# I need help with the following integral and reaching a conclusion to solve another one with it.

Considering the function $$f(x,y)=\frac{1}{(1+y)(1+x^2 y)}$$ for $$x,y>0$$. Proof that $$f$$ is integrable and deduce the value of $$\int_{0}^{+\infty}\frac{\log(x)}{x^2 - 1}$$

I don't completely understand how to do this, because my teacher has only taught us to calculate integrals in finite rectangles R=$$[a_1,b_1] \times [a_2,b_2]$$. $$\int_0^\infty \int_0^\infty f \ \ dx dy$$ is the only way I've thought about it.

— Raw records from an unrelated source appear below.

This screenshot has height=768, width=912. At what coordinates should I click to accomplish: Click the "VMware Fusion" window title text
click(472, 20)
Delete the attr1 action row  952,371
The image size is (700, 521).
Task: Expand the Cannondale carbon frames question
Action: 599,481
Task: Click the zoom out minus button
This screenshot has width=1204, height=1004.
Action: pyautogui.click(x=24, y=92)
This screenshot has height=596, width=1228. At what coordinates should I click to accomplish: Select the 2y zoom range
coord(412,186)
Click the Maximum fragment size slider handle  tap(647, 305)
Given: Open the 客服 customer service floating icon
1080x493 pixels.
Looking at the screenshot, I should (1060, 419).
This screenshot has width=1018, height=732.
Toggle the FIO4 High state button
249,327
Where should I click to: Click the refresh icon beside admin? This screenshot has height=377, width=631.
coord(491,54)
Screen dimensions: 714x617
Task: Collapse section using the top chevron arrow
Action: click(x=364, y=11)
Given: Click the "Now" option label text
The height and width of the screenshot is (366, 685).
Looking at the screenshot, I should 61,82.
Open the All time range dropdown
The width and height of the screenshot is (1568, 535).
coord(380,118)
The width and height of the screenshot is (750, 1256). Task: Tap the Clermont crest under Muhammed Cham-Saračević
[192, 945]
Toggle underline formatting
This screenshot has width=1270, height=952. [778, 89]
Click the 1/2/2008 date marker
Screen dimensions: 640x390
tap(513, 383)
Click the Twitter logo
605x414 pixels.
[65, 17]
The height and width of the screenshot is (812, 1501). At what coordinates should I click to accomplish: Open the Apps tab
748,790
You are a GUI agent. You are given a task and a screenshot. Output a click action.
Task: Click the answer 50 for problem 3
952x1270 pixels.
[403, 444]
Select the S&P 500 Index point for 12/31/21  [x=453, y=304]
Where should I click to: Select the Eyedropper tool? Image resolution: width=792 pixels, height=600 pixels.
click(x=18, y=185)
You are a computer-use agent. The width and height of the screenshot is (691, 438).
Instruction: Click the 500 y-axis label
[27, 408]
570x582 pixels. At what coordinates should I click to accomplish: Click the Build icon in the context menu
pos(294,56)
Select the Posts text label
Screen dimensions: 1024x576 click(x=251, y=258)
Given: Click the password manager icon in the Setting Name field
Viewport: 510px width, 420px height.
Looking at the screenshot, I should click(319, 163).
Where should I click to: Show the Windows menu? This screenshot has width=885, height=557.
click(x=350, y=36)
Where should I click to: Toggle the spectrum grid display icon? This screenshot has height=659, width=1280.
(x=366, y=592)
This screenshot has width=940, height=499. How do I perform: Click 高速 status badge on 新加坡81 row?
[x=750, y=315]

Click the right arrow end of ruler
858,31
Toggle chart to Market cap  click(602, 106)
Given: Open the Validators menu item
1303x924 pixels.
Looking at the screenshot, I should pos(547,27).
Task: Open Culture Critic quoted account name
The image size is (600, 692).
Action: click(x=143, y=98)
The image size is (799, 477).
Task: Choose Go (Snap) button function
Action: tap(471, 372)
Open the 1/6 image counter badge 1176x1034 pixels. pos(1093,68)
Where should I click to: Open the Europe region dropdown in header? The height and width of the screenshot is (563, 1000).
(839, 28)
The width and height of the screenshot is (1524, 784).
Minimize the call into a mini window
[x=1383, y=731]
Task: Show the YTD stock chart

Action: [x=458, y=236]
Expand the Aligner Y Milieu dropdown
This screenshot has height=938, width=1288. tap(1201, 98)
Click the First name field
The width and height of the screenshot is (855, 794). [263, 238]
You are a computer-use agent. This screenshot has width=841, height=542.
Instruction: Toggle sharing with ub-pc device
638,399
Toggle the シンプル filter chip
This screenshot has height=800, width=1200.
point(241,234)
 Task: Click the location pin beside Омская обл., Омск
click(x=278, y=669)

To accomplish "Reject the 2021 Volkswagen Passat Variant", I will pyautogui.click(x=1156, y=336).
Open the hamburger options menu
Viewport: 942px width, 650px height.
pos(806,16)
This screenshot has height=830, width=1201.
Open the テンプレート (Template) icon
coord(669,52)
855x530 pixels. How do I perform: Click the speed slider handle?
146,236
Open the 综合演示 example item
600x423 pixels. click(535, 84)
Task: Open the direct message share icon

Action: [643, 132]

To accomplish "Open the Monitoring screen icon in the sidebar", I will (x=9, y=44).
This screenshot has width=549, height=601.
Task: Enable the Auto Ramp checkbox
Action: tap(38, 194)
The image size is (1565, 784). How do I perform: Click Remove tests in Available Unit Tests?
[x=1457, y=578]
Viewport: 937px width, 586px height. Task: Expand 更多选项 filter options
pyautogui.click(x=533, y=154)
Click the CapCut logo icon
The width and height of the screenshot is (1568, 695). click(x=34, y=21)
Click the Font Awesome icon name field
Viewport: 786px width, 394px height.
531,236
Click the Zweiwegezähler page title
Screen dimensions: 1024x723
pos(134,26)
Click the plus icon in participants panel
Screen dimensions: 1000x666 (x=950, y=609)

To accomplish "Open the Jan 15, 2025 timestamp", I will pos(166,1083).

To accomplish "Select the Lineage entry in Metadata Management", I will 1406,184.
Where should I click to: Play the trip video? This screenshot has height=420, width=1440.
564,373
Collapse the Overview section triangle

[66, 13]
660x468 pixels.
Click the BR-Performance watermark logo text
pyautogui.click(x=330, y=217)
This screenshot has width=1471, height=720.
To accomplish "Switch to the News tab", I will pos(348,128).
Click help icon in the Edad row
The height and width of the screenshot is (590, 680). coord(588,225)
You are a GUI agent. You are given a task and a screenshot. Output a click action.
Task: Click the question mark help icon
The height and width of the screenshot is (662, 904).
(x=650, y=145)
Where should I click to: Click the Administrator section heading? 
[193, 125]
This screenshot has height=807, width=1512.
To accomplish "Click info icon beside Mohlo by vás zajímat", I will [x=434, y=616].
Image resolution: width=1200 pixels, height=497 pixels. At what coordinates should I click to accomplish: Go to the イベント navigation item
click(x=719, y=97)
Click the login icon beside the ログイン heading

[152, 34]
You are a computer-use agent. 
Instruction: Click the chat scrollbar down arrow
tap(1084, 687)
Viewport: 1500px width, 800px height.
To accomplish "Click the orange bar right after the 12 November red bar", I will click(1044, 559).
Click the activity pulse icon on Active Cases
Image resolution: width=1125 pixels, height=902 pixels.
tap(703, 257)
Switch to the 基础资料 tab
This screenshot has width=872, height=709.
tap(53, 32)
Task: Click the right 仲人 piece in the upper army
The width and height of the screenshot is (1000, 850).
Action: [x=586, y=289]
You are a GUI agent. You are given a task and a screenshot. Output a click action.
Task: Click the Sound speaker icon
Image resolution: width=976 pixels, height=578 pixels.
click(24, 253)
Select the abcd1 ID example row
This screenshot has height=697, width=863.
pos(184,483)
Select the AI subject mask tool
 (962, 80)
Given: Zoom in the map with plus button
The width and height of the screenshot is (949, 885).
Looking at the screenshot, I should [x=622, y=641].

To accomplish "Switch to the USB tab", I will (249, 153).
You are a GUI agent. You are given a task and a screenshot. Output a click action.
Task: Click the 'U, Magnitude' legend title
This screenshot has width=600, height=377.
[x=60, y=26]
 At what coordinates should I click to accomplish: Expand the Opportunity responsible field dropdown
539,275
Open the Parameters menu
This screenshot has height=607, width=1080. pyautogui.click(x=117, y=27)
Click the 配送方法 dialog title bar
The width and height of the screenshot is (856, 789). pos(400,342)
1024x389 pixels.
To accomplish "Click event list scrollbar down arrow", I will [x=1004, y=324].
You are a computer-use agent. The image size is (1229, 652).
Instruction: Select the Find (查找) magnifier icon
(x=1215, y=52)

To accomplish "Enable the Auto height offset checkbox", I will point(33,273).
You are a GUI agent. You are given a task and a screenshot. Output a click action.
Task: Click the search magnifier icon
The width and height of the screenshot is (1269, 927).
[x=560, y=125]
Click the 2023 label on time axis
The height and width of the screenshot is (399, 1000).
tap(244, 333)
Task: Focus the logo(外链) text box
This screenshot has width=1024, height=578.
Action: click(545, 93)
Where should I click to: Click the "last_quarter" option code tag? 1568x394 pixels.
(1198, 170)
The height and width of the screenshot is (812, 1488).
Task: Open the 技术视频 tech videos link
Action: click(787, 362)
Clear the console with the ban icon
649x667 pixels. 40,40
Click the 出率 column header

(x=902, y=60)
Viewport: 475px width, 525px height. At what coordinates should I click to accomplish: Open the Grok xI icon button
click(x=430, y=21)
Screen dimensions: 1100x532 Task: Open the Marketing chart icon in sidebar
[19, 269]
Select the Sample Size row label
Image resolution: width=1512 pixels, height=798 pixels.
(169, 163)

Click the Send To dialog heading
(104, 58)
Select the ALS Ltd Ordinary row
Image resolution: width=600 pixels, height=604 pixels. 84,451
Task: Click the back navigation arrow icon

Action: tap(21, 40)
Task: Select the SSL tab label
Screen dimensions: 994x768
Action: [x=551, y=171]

You're on the right track. Integrate w.r.t. $$y$$ first: as a function of $$y$$, decompose $$f(x,y)$$ into partial fractions: $$\frac{1}{(1+y)(1+x^2 y)}=\frac{A}{(1+y)}+\frac{B}{(1+x^2y)}.$$ You should obtain $$\;A=\dfrac 1{1-x^2}, \enspace B=\dfrac{x^2}{x^2-1}$$, so that $$\int_0^{+\infty}f(x,y)\,\mathrm dy=\frac1{1-x^2}\log\frac{1+y}{1+x^2y} \Biggl|_0^{+\infty}=\frac1{1-x^2}\log\frac1{x^2}=\frac{2\log x}{x^2-1}.$$ Thus, the sought integral is half the double integral $$\iint_{\mathbf R_+\times\mathbf R_+}f(x,y)\,\mathrm d x\,\mathrm d y.$$
Now , applying Fubini's theorem, we also have $$\iint_{\mathbf R_+\times\mathbf R_+}\mkern-27muf(x,y)\,\mathrm d x\,\mathrm dy= \int_0^{+\infty}\!\biggl(\int_0^{+\infty}f(x,y)\,\mathrm dx\biggr)\mathrm dy= \int_0^{+\infty}\!\frac1{1+y}\biggl(\int_0^{+\infty}\mkern-12mu\frac1{1+x^2y}\,\mathrm dx\biggr)\mathrm dy.$$